Pier and colleagues recently published a study purporting to address the reliabiliy of the NIH peer review process. From the summary:
We replicated the NIH peer-review process to examine the qualitative and quantitative judgments of different reviewers examining the same grant application. We found no agreement among reviewers in evaluating the same application. These findings highlight the subjectivity in reviewers’ evaluations of grant applications and underscore the difficulty in comparing the evaluations of different applications from different reviewers—which is how peer review actually unfolds.
This thing is a crock and yet it has been bandied about on the Twitts as if it is the most awesome thing ever. "Aha!" cry the disgruntled applicants, "This proves that NIH peer review is horrible, terrible, no good, very bad and needs to be torn down entirely. Oh, and it also proves that it is a super criminal crime that some of my applications have gone unfunded, wah."
A smaller set of voices expressed perplexed confusion. "Weird", we say, "but probably our greatest impression from serving on panels is that there is great agreement of review, when you consider the process as a whole."
So, why is the study irretrievably flawed? In broad strokes it is quite simple.

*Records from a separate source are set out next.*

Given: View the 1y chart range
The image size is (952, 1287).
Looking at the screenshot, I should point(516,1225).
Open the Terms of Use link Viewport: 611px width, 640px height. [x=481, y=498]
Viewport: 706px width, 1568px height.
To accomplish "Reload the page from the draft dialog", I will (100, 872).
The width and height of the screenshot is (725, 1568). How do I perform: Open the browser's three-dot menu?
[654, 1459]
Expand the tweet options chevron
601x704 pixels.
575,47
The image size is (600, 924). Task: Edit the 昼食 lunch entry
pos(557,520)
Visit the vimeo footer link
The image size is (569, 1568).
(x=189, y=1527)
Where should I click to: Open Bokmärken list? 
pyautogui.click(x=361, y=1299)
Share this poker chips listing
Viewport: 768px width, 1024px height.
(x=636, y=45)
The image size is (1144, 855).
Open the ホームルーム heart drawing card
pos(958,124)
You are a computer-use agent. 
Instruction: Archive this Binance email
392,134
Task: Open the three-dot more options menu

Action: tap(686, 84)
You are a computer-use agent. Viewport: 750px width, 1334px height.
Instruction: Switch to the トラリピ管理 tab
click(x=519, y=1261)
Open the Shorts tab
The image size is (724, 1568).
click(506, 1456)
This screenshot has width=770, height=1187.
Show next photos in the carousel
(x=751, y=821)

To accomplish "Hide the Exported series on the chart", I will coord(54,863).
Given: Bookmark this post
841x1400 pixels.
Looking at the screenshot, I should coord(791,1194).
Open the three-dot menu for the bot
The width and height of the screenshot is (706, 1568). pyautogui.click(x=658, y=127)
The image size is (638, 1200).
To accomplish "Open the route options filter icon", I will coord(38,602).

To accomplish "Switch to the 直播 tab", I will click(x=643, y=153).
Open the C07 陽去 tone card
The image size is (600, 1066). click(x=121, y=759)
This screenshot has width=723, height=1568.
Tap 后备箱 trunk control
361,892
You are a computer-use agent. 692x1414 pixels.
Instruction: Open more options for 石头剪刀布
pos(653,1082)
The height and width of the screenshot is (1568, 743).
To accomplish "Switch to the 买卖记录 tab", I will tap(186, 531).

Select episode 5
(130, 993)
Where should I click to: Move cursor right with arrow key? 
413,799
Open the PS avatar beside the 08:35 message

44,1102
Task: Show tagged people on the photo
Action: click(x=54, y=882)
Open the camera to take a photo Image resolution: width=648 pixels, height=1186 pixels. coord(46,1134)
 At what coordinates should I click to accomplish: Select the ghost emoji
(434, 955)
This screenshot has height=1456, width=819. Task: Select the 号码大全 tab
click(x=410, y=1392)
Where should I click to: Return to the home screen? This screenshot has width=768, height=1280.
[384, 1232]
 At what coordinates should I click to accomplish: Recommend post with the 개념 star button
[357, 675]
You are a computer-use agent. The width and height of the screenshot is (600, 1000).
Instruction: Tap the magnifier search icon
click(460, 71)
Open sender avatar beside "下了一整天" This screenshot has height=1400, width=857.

Restriction of the range. Take a look at the first figure. Does it show any correlation of scores? Any fair view would say no. Aha! Whatever is being represented on the x-axis about these points does not predict anything about what is being represented on the y-axis.
This is the mistake being made by Pier and colleagues. They have constructed four peer-review panels and had them review the same population of 25 grants. The trick is that of these 16 were already funded by the NCI and the remaining 9 were prior unfunded versions of grants that were funded by the NCI.
In short, the study selects proposals from a very limited range of the applications being reviewed by the NIH. This figure shows the rest of the data from the above example. When you look at it like this, any fair eye concludes that whatever is being represented by the x value about these points predicts something about the y value. Anyone with the barest of understanding of distributions and correlations gets this. Anyone with the most basic understanding grasps that a distribution does not have to have perfect correspondence for there to be a predictive relationship between two variables.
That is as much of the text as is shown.